- [Document extract]
· · · · · · ·
Contestants can’t share any spoilers. But she said she and one other baker, a former football player and cupcake maker from Delaware, are the only two with no experience in competitive baking and the only two who make a living baking.

The other cast members make intricately constructed theme cakes that are more like works of art where food just happens to be the medium, something that’s become an online obsession of one-upmanship.

“The thing is, does that even taste good when it’s made out of PVC pipe, modeling chocolate and Rice Krispie treats?” she said. “That’s not what I want to spend my time on. I want to eat what I bake.”

Because there were no local competitions, producers had to create a competition for her at the Marin Farmers’ Market. She did compete at one big show: the Ultimate Sugar Show in Georgia, but she discovered competitive cake baking is not her thing.

What’s next?
· · · · · · ·
- [Data under study]
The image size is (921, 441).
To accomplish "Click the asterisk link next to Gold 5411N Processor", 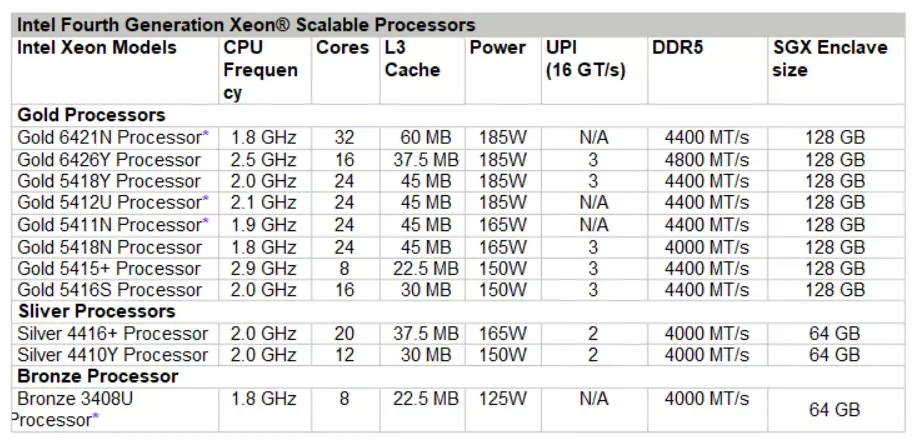I will [x=206, y=223].
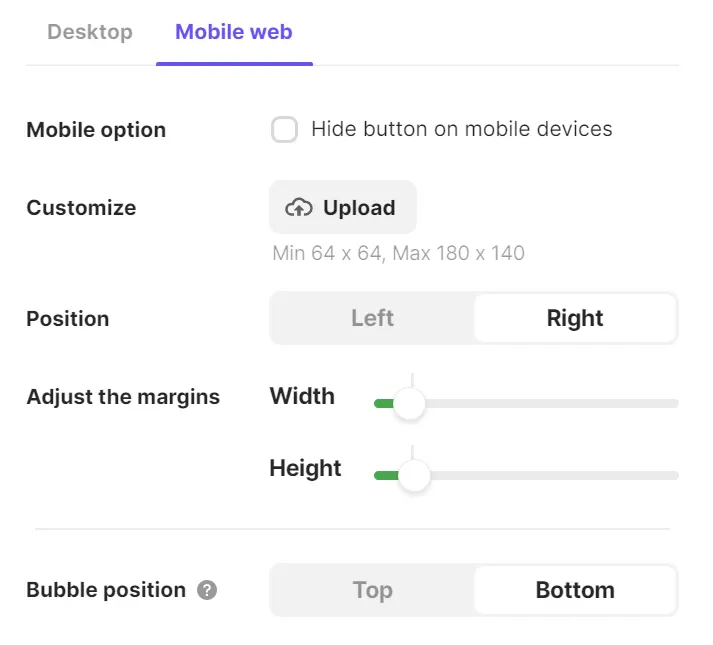This screenshot has height=645, width=713.
Task: Click the Height margin slider handle
Action: click(x=414, y=475)
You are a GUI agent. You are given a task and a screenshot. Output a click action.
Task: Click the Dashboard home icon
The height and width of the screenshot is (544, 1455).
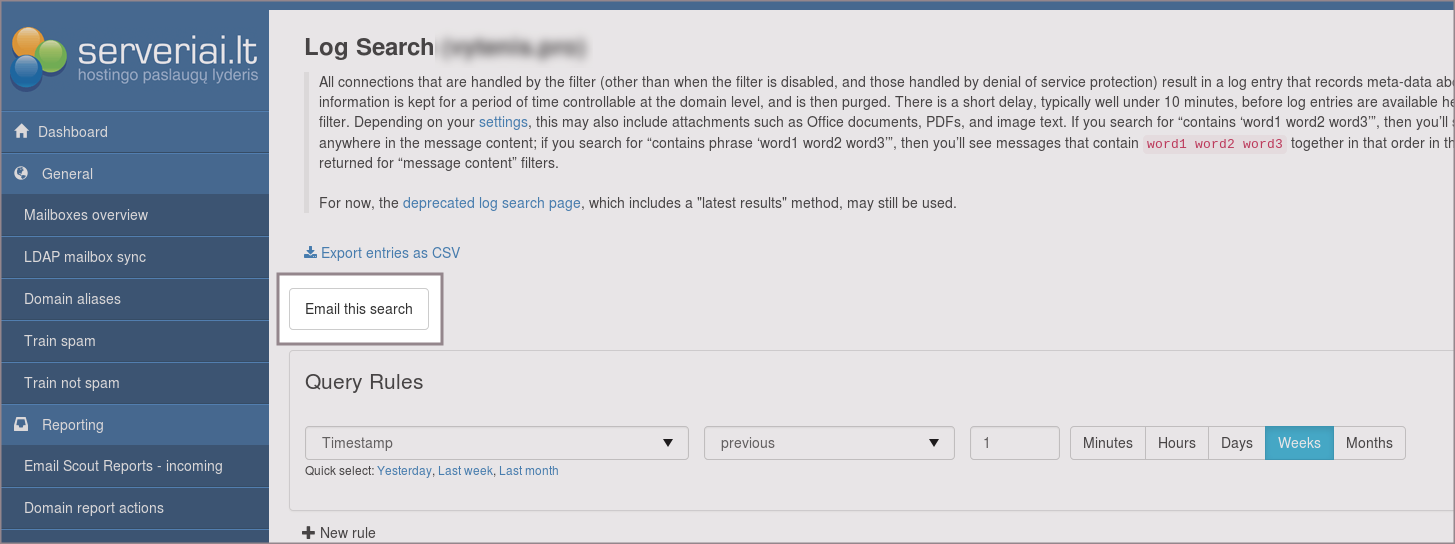[21, 132]
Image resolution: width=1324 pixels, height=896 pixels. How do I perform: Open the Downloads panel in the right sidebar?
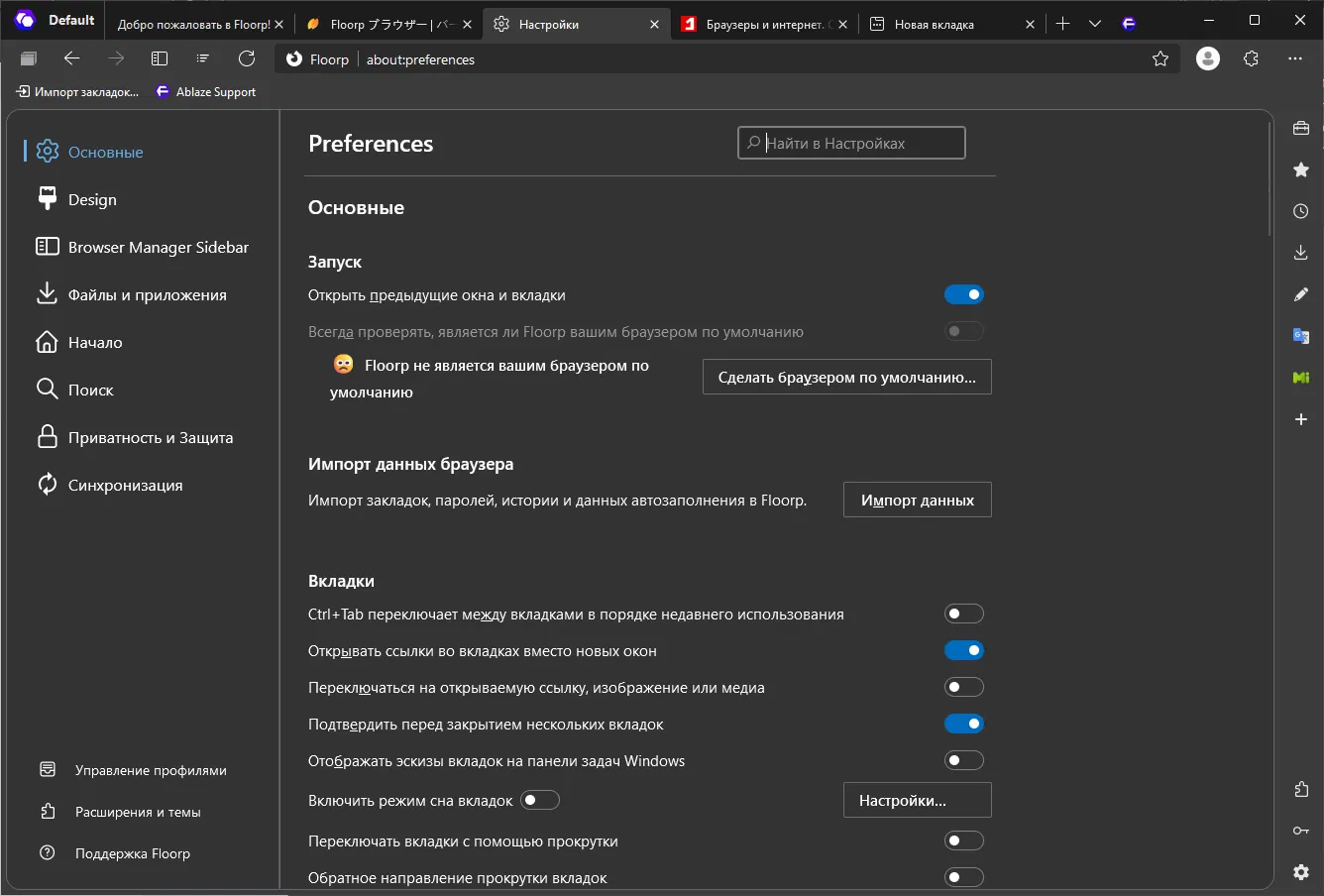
· · · · · · ·
- [The task] Continue the article about the baker on the competition show, starting after its final line, "What's next?" The listing has nothing to do with what you are asked to do here.

- [Reply to the task]
Morales, whose story of tenacity gained national attention when she was invited to appear on “Good Morning America” in 2019 and was presented with a $10,000 check to help with college, has an exuberant personality made for TV. She also was considered for (but didn’t get) a spot on Peacock’s “Baking It,” with Maya Rudoph and Amy Poehler.

What she really wants to do is build a good business. An arrangement with the nonprofit Sonoma Family Meal to use their new kitchen in Petaluma will give her some stability and bring her a step closer to her own place. Moving from kitchen to kitchen like a professional nomad has not been a recipe for success. Her professional Hobart mixer takes three people to move.

She has a new website, collegeconfectionista.com, where she takes online orders for full-size and little cakes. She uses local and seasonal ingredients. This month, she’s making her Lemon Love cake with homemade lemon curd; her Russian River Red cake with raspberry jam and piles of strawberries, raspberries and sugarcoated cranberries; and her traditional SoCo Style cheesecake of cream cheese over graham cracker crust, no adornment needed.

First in family

Anamaria’s parents, Laura and Tomas Morales, were only 18 when she was born, and it was frequently a struggle, financially and emotionally, to raise a child.

“We didn’t have a table. We had a TV set I won at grad night, and we had a couch and one movie we watched over and over,” said Laura, 43, of her early married years.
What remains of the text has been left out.